Your assignment: Where the records below reach the line containing "Click the 首单时间 column header", start transcribing, and end with the line containing "1407x840 pixels.", exactly and with nothing else added.

** Raw data follows **

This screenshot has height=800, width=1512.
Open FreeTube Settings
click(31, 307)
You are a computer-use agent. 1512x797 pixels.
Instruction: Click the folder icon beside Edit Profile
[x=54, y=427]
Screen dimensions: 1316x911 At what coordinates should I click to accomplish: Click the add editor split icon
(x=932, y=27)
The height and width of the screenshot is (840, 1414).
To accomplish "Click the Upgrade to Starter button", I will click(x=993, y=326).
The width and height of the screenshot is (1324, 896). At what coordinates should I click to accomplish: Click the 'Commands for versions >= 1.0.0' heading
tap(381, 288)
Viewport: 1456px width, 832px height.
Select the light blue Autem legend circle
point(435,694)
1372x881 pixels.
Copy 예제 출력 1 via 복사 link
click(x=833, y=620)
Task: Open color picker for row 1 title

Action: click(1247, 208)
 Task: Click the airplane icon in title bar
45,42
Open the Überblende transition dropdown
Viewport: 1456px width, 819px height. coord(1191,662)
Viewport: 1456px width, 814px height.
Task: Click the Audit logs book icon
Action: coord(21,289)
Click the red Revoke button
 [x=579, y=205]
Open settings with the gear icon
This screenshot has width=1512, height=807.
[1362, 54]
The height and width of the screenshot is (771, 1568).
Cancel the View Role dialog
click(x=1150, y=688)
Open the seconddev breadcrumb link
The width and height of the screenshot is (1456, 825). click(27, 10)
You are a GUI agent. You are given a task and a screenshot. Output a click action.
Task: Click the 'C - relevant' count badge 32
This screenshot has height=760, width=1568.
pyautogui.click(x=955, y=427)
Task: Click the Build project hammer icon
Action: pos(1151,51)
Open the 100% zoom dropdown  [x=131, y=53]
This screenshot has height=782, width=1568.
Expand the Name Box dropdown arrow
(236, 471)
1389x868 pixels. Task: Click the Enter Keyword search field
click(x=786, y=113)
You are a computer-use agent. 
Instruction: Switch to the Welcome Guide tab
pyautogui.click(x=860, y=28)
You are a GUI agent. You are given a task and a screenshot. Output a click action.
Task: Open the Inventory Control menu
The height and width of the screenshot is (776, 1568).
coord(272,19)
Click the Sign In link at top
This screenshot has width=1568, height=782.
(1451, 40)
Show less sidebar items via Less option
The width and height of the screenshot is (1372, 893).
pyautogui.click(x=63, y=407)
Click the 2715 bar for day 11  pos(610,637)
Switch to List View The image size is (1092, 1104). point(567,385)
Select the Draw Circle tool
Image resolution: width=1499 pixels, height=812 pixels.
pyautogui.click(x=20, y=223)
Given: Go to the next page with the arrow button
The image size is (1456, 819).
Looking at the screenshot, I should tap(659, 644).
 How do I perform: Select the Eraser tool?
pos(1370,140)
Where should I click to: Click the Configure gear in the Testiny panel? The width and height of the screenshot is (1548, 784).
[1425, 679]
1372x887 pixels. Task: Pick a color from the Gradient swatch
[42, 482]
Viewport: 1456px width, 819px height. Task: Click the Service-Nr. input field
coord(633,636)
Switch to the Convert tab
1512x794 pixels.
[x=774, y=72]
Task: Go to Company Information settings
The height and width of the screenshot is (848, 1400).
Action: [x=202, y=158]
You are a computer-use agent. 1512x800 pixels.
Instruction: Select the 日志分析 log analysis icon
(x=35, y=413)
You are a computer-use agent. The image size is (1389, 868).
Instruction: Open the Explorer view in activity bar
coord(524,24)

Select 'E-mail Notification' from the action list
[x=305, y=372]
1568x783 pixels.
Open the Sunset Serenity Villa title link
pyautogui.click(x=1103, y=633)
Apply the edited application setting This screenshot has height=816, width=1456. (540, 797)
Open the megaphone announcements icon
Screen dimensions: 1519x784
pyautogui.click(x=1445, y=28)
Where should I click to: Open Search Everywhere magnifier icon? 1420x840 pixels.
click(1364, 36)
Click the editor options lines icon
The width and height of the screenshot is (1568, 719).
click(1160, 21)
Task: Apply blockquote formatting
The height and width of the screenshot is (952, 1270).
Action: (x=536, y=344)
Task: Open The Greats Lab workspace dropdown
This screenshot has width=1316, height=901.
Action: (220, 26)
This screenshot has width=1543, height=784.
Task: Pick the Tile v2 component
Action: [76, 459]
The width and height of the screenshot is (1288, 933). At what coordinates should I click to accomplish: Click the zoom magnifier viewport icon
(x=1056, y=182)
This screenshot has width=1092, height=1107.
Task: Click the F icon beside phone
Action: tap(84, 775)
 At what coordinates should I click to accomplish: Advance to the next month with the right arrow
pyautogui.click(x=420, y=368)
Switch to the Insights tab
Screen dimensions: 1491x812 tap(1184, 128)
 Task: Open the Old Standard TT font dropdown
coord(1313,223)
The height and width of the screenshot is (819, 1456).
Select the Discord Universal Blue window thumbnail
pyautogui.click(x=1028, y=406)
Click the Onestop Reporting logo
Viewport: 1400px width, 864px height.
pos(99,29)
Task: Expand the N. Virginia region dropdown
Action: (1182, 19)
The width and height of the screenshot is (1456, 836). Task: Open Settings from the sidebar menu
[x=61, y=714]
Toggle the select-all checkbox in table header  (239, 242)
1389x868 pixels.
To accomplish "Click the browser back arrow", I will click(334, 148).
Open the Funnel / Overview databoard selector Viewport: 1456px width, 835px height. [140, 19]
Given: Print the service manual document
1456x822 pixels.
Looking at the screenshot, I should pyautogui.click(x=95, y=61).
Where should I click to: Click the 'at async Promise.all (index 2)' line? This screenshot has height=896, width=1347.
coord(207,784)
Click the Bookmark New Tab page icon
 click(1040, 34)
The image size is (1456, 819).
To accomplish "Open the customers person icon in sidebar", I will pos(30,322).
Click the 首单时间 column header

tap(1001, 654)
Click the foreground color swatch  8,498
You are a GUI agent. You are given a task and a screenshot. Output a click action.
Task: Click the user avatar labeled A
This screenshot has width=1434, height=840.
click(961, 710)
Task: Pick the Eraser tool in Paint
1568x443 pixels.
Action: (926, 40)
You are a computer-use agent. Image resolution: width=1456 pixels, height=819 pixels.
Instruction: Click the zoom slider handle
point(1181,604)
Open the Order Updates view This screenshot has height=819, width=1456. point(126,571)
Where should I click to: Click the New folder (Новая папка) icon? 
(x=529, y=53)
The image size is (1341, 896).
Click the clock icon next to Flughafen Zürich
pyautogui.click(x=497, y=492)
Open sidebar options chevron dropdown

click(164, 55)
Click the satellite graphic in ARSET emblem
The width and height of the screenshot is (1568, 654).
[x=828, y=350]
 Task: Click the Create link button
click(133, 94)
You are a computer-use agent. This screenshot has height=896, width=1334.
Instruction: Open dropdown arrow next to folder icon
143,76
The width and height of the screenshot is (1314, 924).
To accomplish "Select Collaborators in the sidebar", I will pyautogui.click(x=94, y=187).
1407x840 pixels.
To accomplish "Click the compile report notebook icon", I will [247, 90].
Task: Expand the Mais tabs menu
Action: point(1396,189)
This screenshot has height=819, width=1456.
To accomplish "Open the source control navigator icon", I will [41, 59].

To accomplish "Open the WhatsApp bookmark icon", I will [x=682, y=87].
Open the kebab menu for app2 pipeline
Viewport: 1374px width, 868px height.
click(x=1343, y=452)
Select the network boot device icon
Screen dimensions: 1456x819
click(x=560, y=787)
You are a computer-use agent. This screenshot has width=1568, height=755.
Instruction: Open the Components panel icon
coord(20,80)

** End of Raw data **

Result:
Click the 首单时间 column header

tap(1001, 654)
Click the foreground color swatch  8,498
You are a GUI agent. You are given a task and a screenshot. Output a click action.
Task: Click the user avatar labeled A
This screenshot has width=1434, height=840.
click(961, 710)
Task: Pick the Eraser tool in Paint
1568x443 pixels.
Action: (926, 40)
You are a computer-use agent. Image resolution: width=1456 pixels, height=819 pixels.
Instruction: Click the zoom slider handle
point(1181,604)
Open the Order Updates view This screenshot has height=819, width=1456. point(126,571)
Where should I click to: Click the New folder (Новая папка) icon? 
(x=529, y=53)
The image size is (1341, 896).
Click the clock icon next to Flughafen Zürich
pyautogui.click(x=497, y=492)
Open sidebar options chevron dropdown

click(164, 55)
Click the satellite graphic in ARSET emblem
The width and height of the screenshot is (1568, 654).
[x=828, y=350]
 Task: Click the Create link button
click(133, 94)
You are a computer-use agent. This screenshot has height=896, width=1334.
Instruction: Open dropdown arrow next to folder icon
143,76
The width and height of the screenshot is (1314, 924).
To accomplish "Select Collaborators in the sidebar", I will pyautogui.click(x=94, y=187).
1407x840 pixels.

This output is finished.